**Short exercise**
Output the rows as a numbered list, from the line containing "You are a computer-use" through the last line of the rows, including both ends. Skip blank lines and leave out the pictures.

# start of Entries supplied

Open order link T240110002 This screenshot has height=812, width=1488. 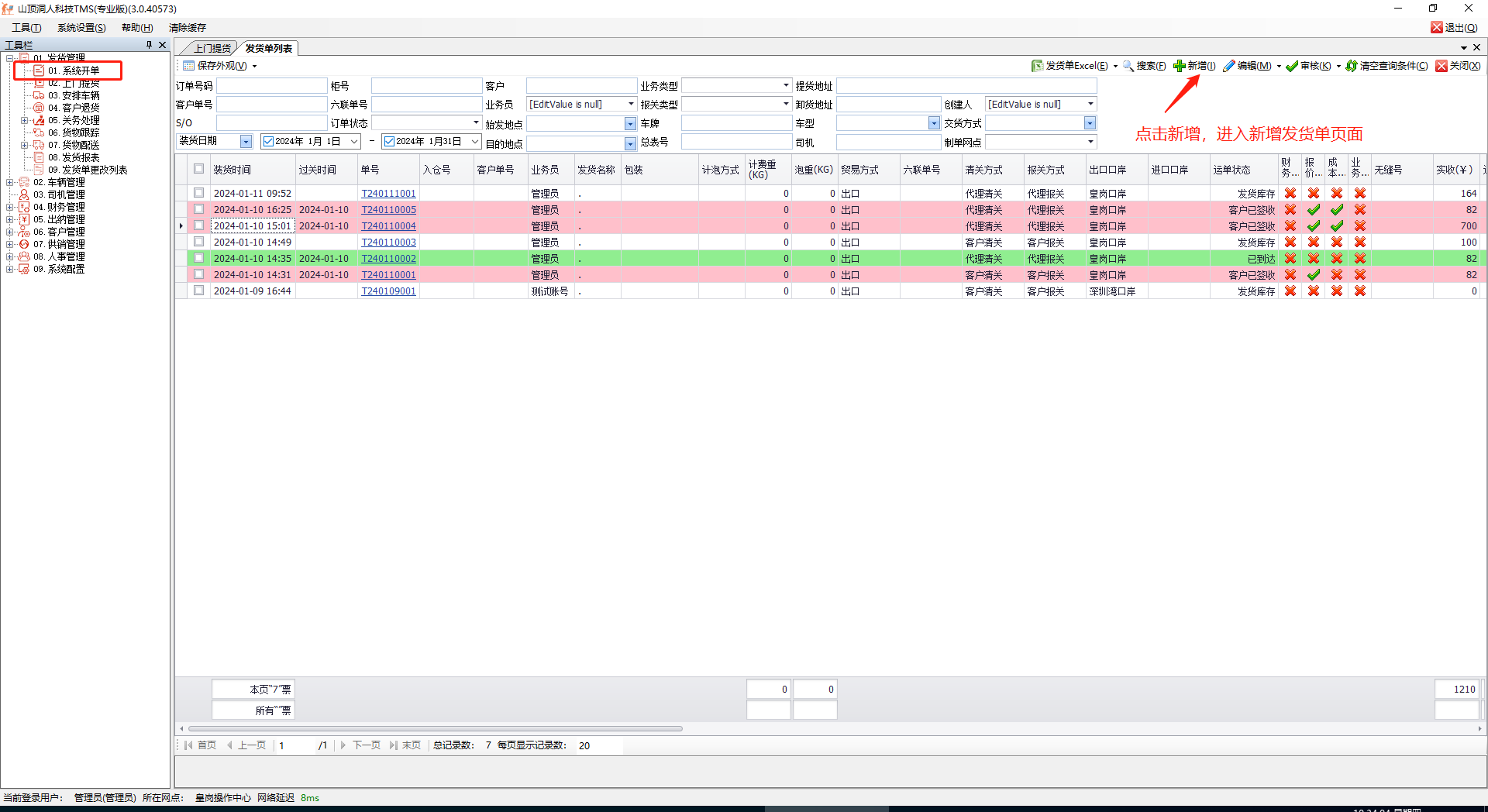(388, 258)
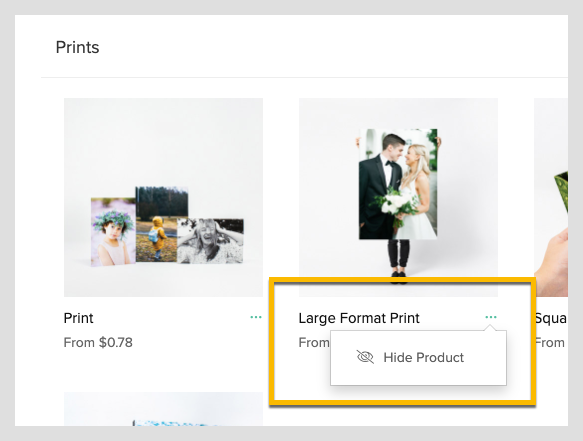The image size is (583, 441).
Task: Click the From price under Squa
Action: point(550,342)
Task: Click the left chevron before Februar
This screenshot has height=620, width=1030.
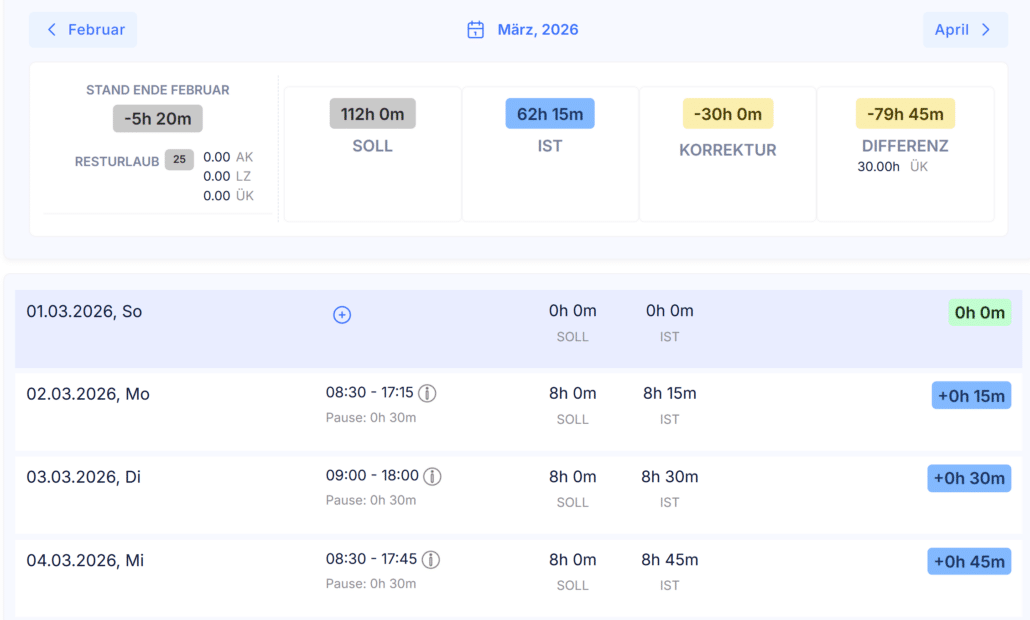Action: [52, 30]
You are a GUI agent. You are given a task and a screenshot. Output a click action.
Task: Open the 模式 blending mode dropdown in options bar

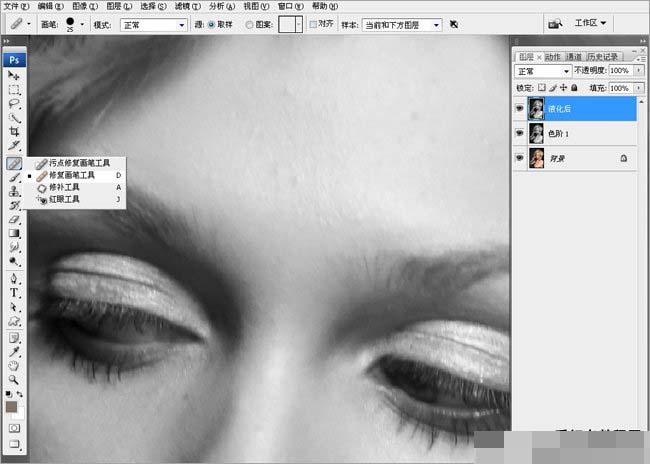tap(153, 23)
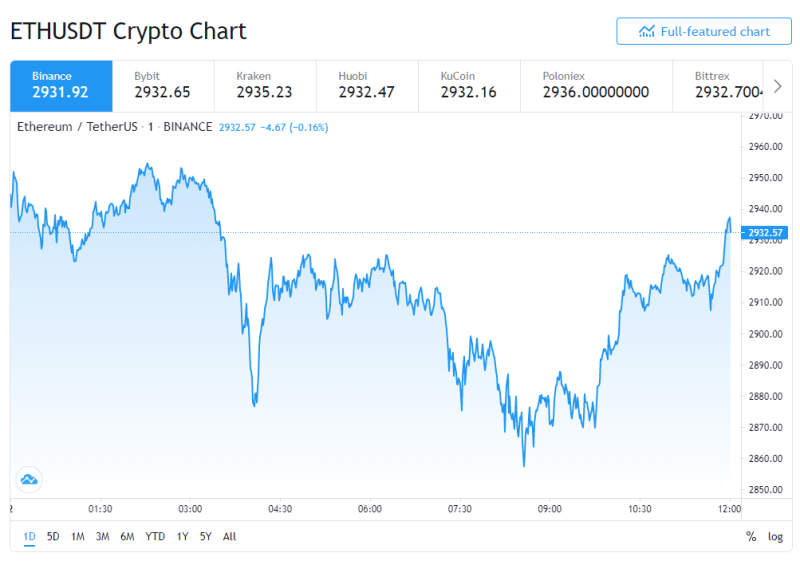Click the chart icon in Full-featured chart button
Screen dimensions: 800x561
(x=646, y=32)

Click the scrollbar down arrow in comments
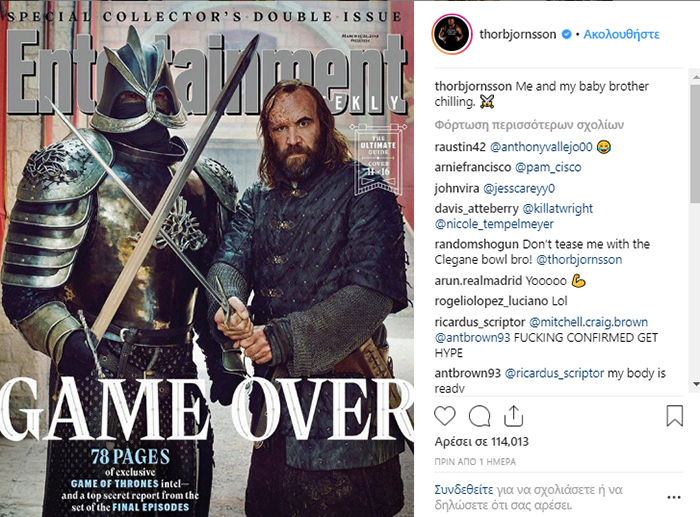(x=696, y=384)
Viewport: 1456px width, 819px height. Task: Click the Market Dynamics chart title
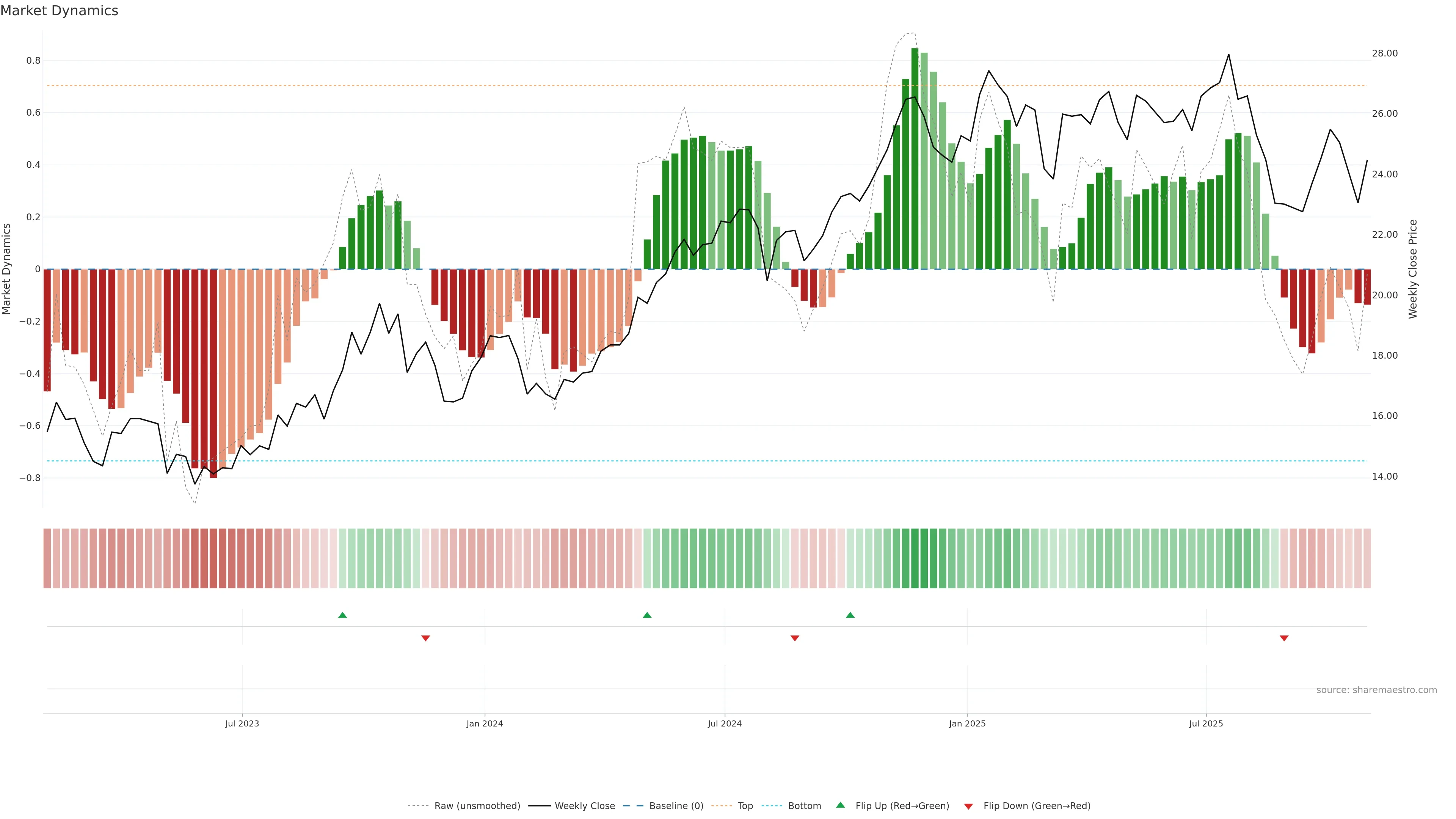pyautogui.click(x=60, y=11)
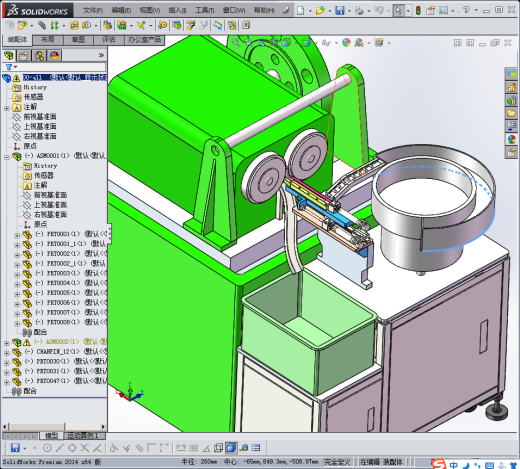Open the ConfigurationManager tab icon

(39, 55)
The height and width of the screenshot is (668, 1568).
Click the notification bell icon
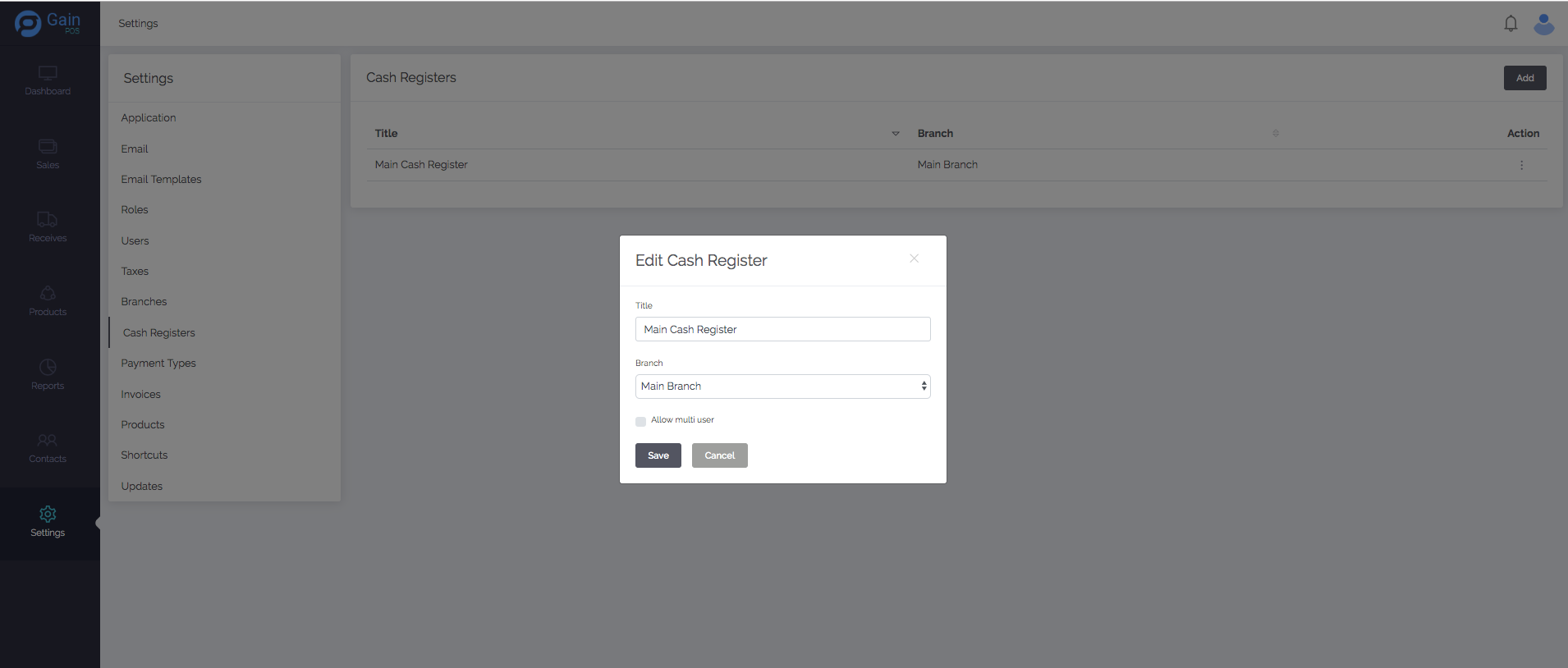[1511, 24]
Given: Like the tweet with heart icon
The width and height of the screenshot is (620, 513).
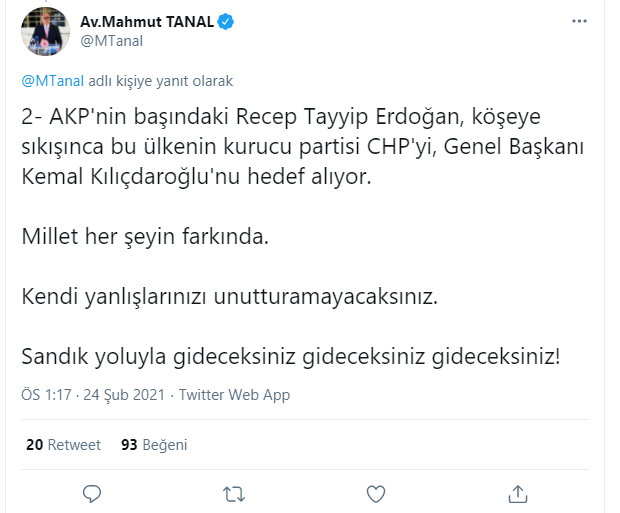Looking at the screenshot, I should 376,492.
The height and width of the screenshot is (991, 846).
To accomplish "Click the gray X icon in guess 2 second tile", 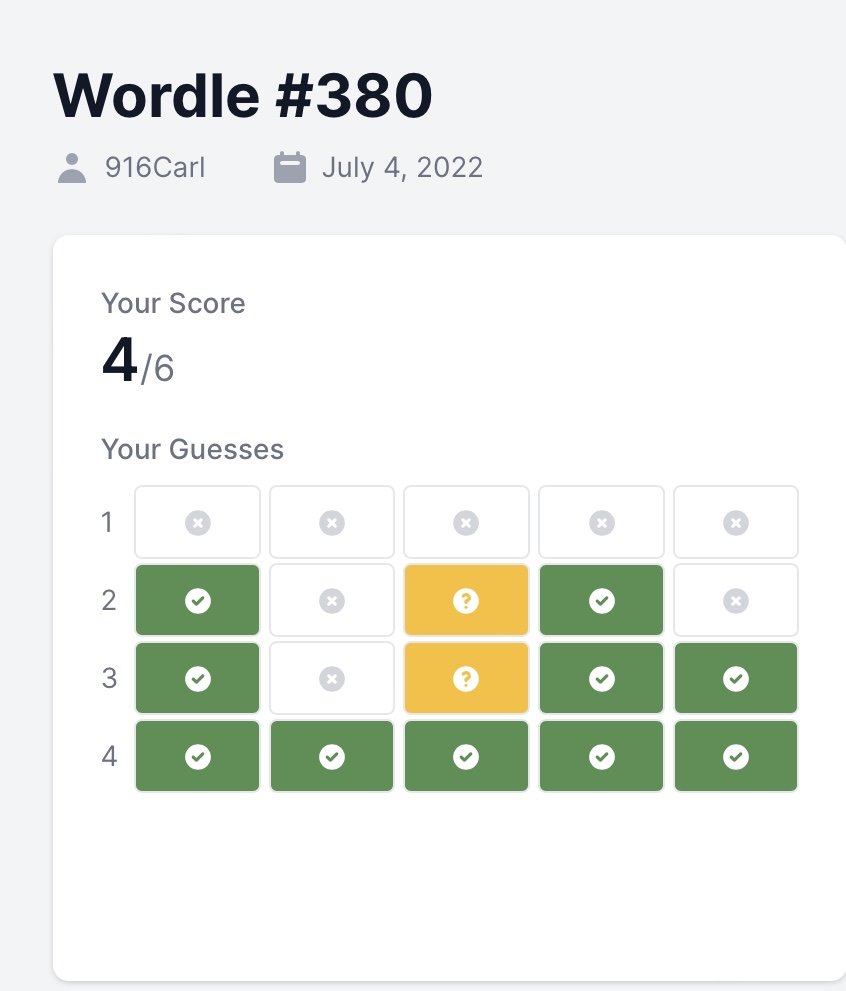I will [x=332, y=600].
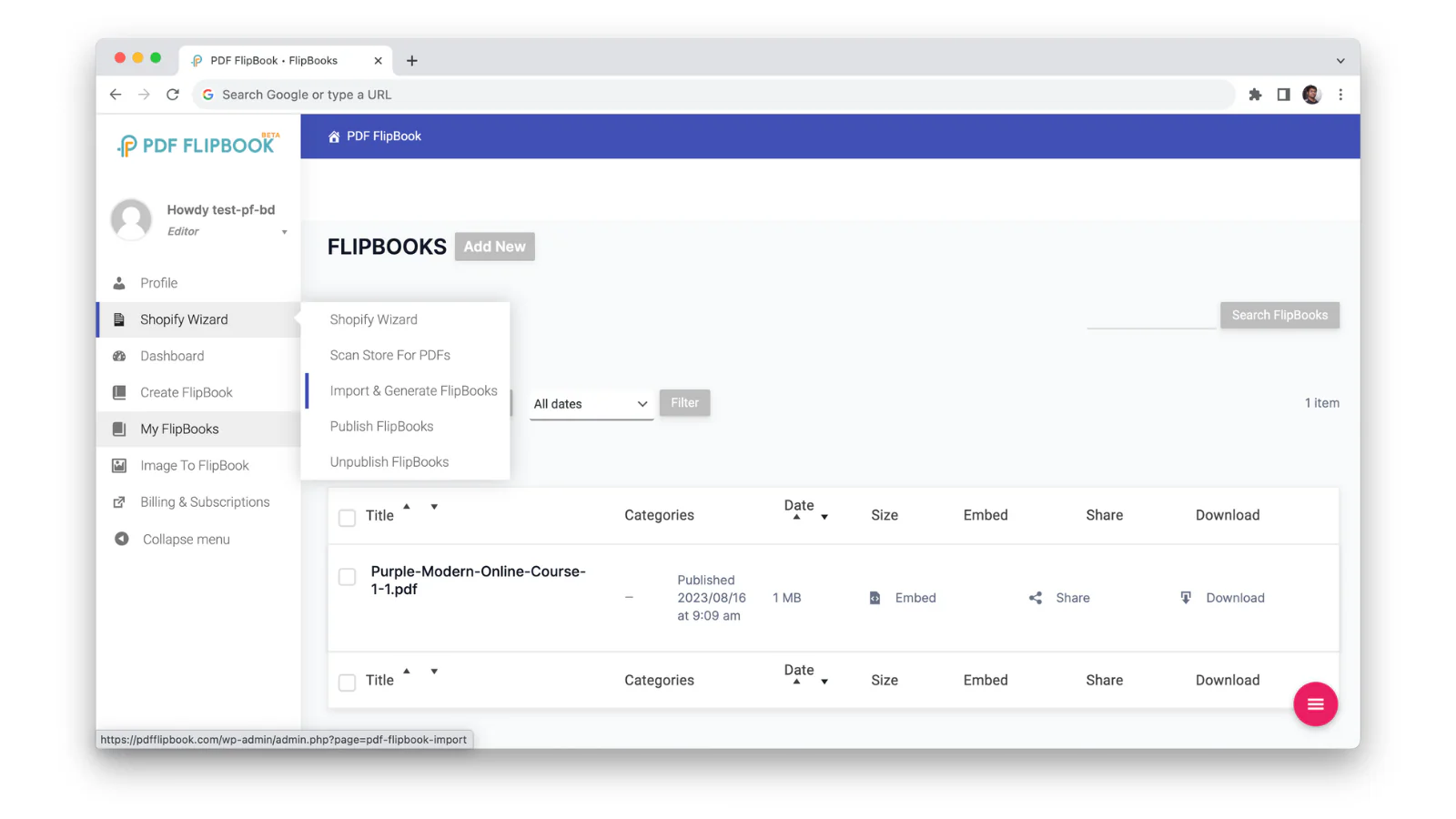The height and width of the screenshot is (819, 1456).
Task: Click the Share icon in the flipbook row
Action: coord(1035,598)
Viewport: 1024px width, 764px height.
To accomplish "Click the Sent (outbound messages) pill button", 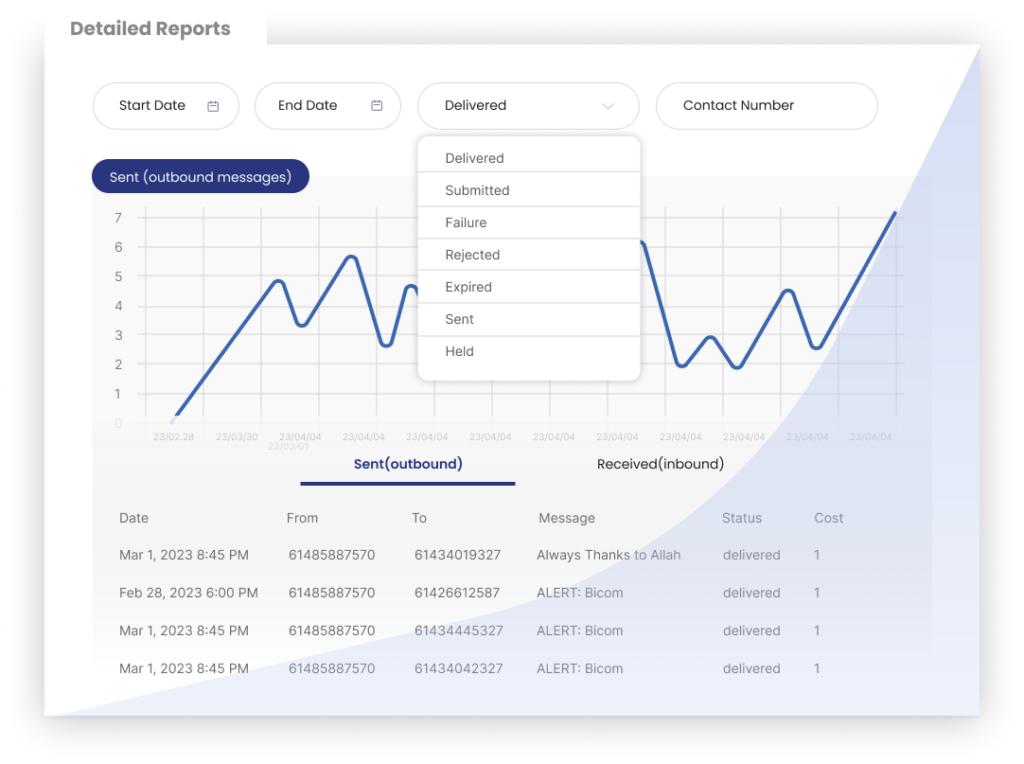I will pos(200,176).
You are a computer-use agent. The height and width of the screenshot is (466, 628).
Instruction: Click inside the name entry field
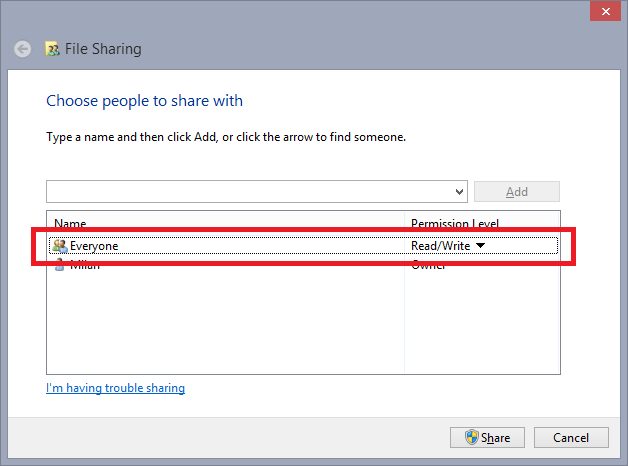(250, 191)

# end of Entries supplied

**Written solution**
1. You are a computer-use agent. The height and width of the screenshot is (466, 628).
2. Instruction: Click inside the name entry field
3. (250, 191)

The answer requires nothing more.